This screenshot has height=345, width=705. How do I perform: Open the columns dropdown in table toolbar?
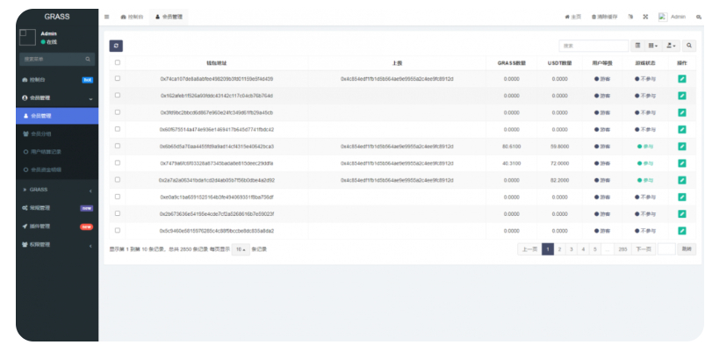pyautogui.click(x=653, y=46)
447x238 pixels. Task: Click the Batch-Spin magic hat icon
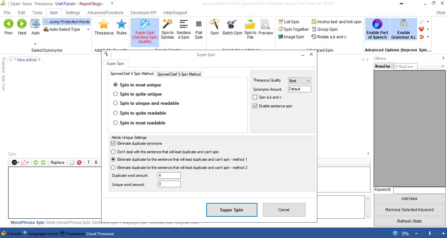[x=232, y=24]
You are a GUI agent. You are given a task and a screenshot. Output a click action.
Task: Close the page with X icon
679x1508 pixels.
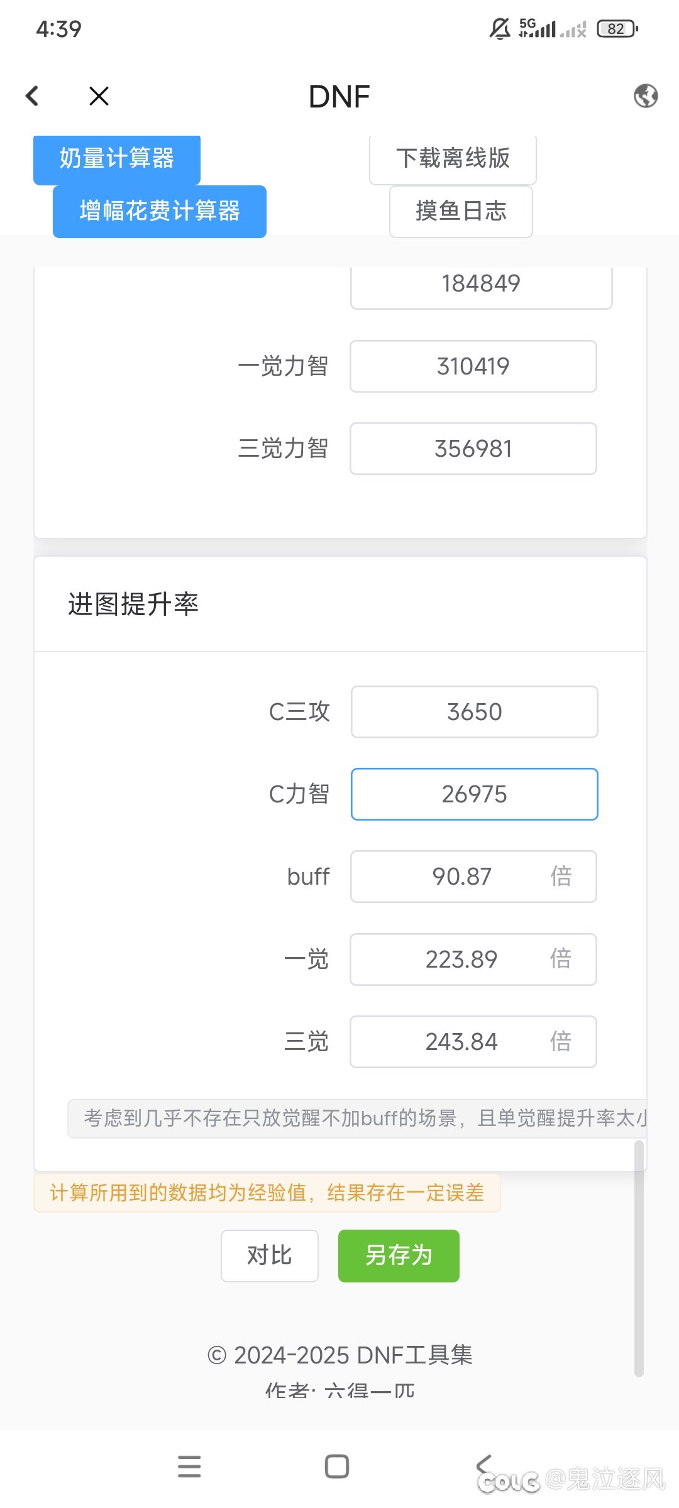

□ □ □ □ □ □ □

**WORK ITEM**.
In the answer, the entries must appear exactly as above, without the images.

**RESULT OF THE EXERCISE**.
This screenshot has height=345, width=705. How do I perform: Open the columns dropdown in table toolbar?
pyautogui.click(x=653, y=46)
447x238 pixels. Task: Click the Batch-Spin magic hat icon
[x=232, y=24]
You are a GUI agent. You are given a task and a screenshot. Output a click action.
Task: Close the page with X icon
679x1508 pixels.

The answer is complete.